Blood on the Werkstatt floor: The story of a heart-breaking winery accident
Few things in our lives have quite the power to unhinge us quite like a telephone call. The best moments of my life, and the worst, have often occurred down the invisible line. I thought of this yesterday, after I’d received an email from Bridget Mac, the creative force behind the esteemed wine name, Werkstatt. Bridget Mac learned recently, after she’d picked up her phone, that the prized jewel of her 2025 vintage – her 2025 Werkstatt Mount Gambier Pinot Noir – had been destroyed in a winery accident. Bridget Mac only makes one red wine each year, and this was it. The value of the loss was in the vicinity of $150,000, which for a tiny producer is a monstrous sum. Mac described herself, because of this news, as being “gutted”. The wine itself had only been collected, in tank, two days prior to the accident. It was collected in this tank because it was due to be bottled the following week. This tiny window of time was enough for an errant forklift to puncture the tank. The sight of all those litres of beautiful red wine gushing from the tank, and onto the concrete floor, was eventually mirrored by the blood rushing away from Mac’s head when she heard the news.
“The person who reversed into my tank with the forklift, called me (I was at home). I almost fainted, and needed to sit down. It was an intense feeling, learning that your work and art was on the floor, and (in the) drain of the winery.”

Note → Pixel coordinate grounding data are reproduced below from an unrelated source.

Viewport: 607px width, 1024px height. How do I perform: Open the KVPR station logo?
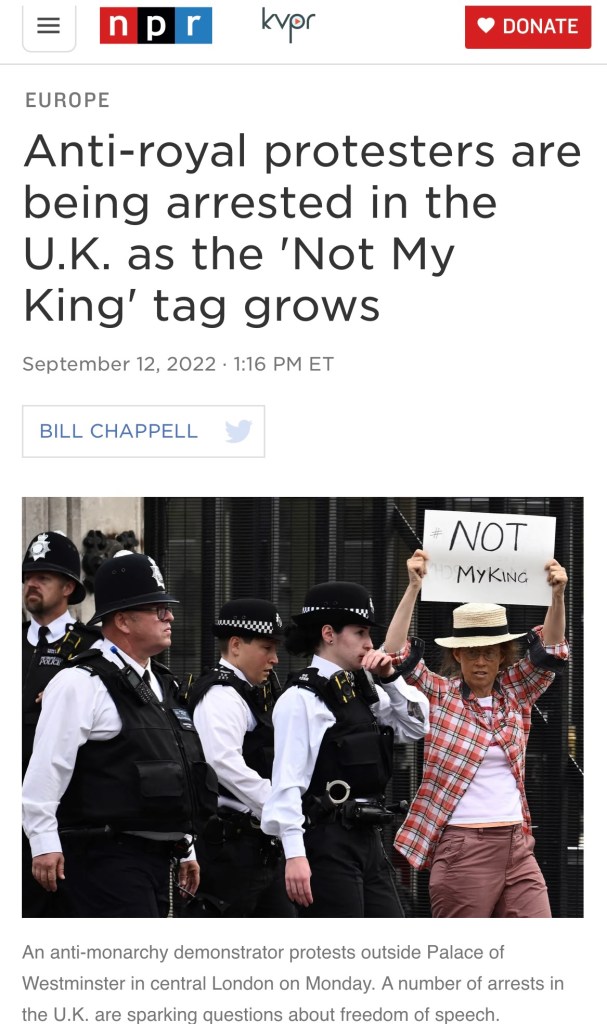coord(288,25)
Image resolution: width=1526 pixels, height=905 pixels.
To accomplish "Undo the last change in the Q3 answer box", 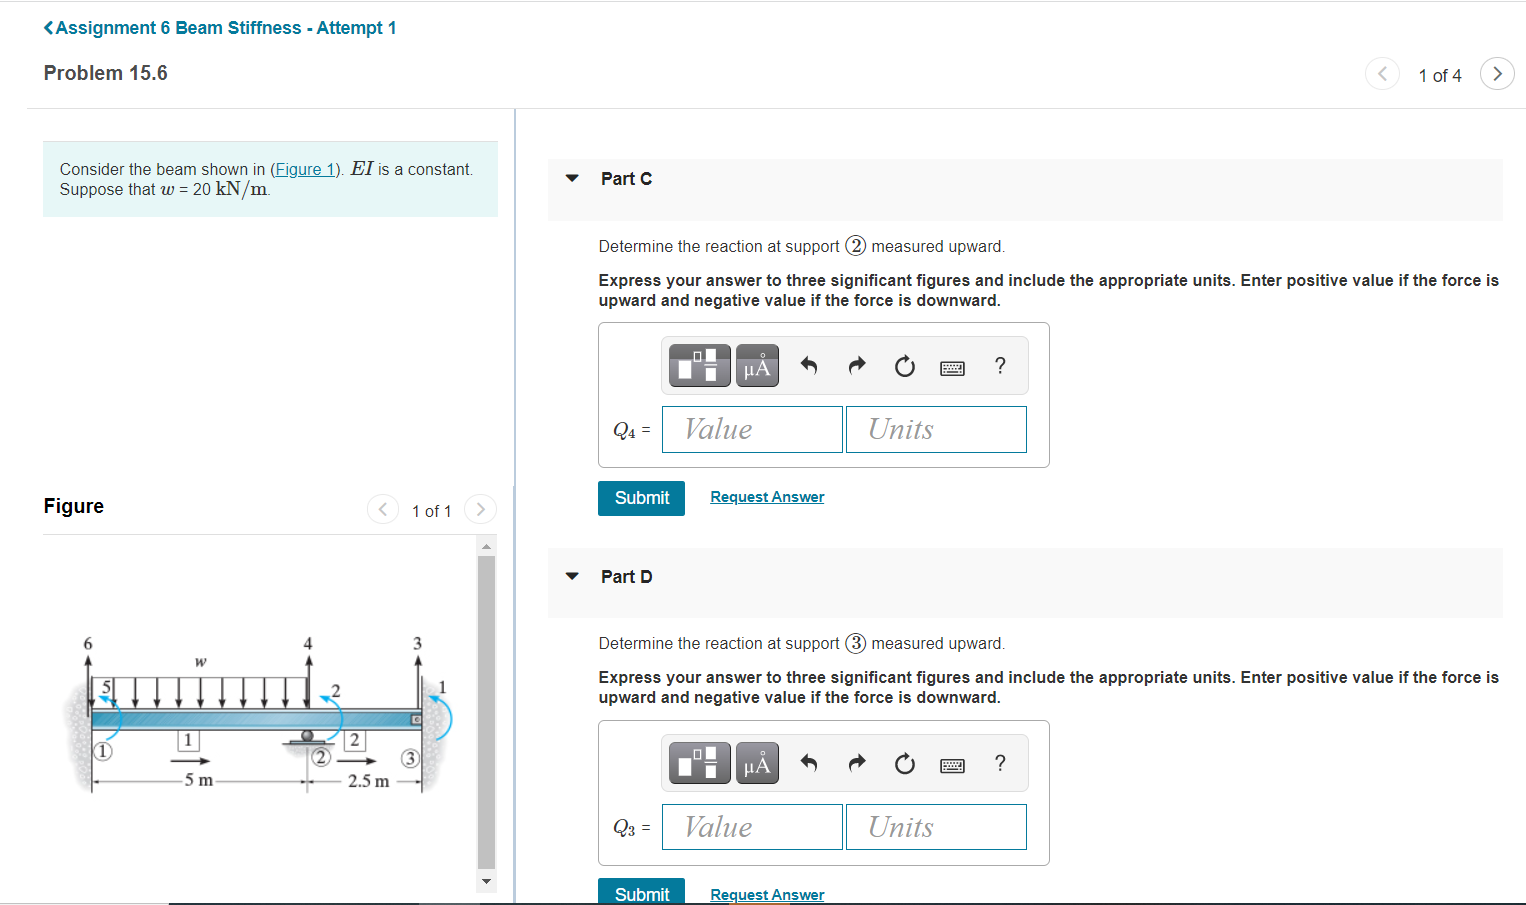I will [x=808, y=762].
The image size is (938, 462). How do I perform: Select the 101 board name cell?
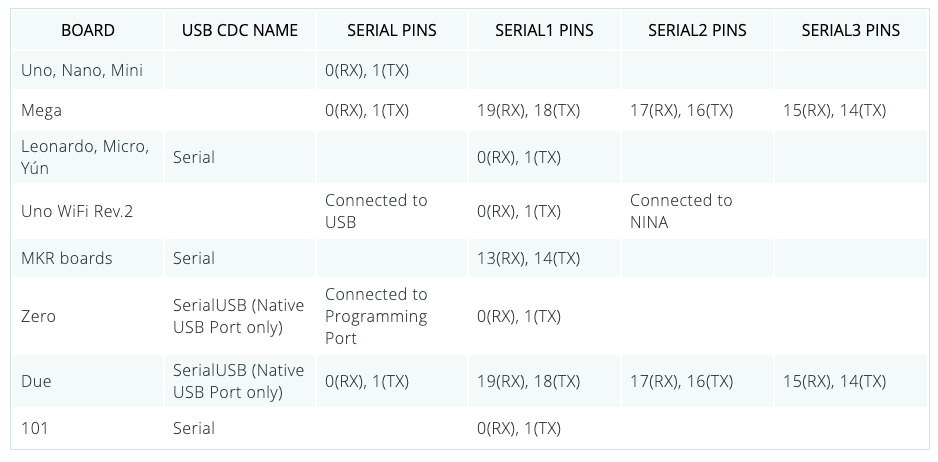coord(35,428)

There’s a moment, in the play Hedda Gabler by Henrik Ibsen, when the character Hedda takes an unpublished manuscript – a manuscript so prized by its authors that it is described as their “child” – and tosses it into the fire of a open fireplace. There was no back-up copy. In all the books, poems, plays and scripts I’ve read in my life, that moment ranks as one of less than a handful that made me gasp out loud. I thought of this Hedda Gabler moment when I heard of Bridget Mac’s story. I’ve not met Bridget Mac. She’s not a mate. I don’t even think that I ever tasted one of her wines. But something beautiful, and irrecoverable, and unique – that Bridget had invested her heart and soul into – has not only been lost, but has been taken from our experience of the world.
There is no back-up copy.
I didn’t shed at first. But then I went to the GoFundMe page that has been set up to help Bridget Mac’s wine business survive, and then I did. The first words that come out of a person when they first open the vein are often the most telling. When Bridget Mac began to write for the GoFundMe site she started by saying, simply, this: “I am crippled with grief”.

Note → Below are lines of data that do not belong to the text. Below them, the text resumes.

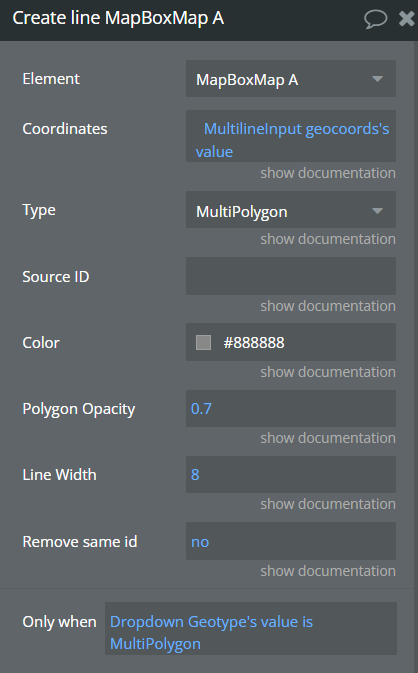Show documentation under Color field
Viewport: 418px width, 673px height.
pos(328,372)
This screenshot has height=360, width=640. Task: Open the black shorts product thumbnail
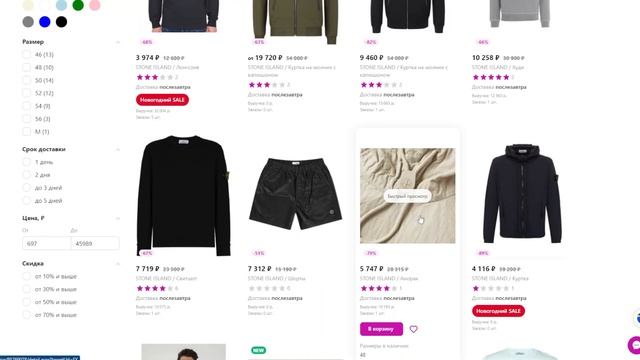pyautogui.click(x=296, y=194)
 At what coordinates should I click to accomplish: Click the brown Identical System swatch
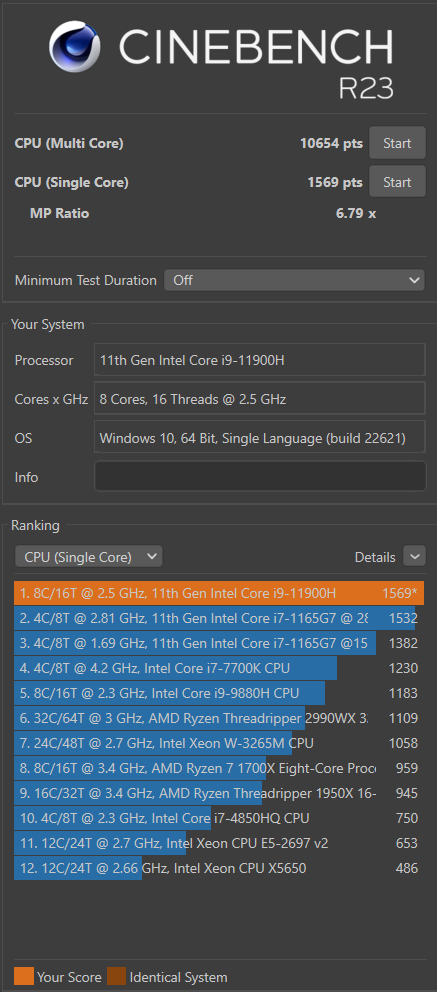coord(116,976)
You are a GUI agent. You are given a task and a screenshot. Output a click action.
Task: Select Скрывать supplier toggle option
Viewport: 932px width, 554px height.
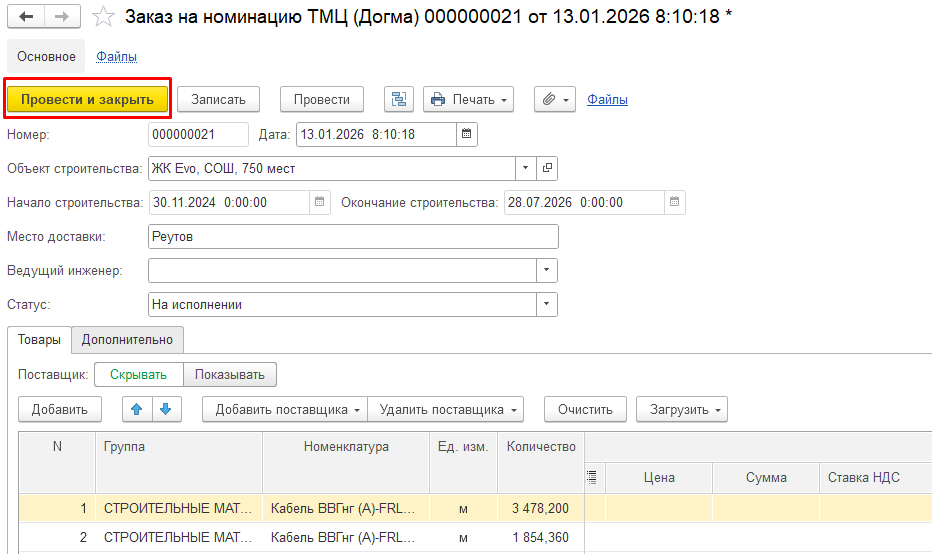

This event, to get into the pragmatics, has put one of the brightest wine businesses in all of our brown land in jeopardy. Mac, who was a visual artist in Berlin for a period and who, originally, was inspired by the beauty that is great German riesling – before working, in Australia, for Lethbridge, and Jim Chatto, and Mel Chester no less – is considered one of Australian wine’s fastest risers. Very few people can make wine of such beauty that it stops people in their tracks; Bridget Mac’s Wersktatt riesling regularly has that ability. Indeed Mike Bennie, who never hands out high scores easily, has reviewed ten of Bridget Mac’s Werkstatt wines on The Winefront site over the past few years, and every single one of them has scored stellar.
“I make small batches with intense care,” Bridget Mac writes. At this point it’s worth noting that the word Werstatt translates to workshop, which to me says something of the bare exposed bones of this winemaking project. “This wine was by far the most substantial amount I have made to date, and easily the most costly to produce. I was hoping to finally break even, pay myself a wage, and share this special vintage beyond the core fans and restaurants who already love it,” Bridget Mac writes.
The GoFundMe page to help the Werkstatt winery survive is here.
The Australian wine community likes to think of itself as a generous collective soul. If ever there was a time to prove it, now is it.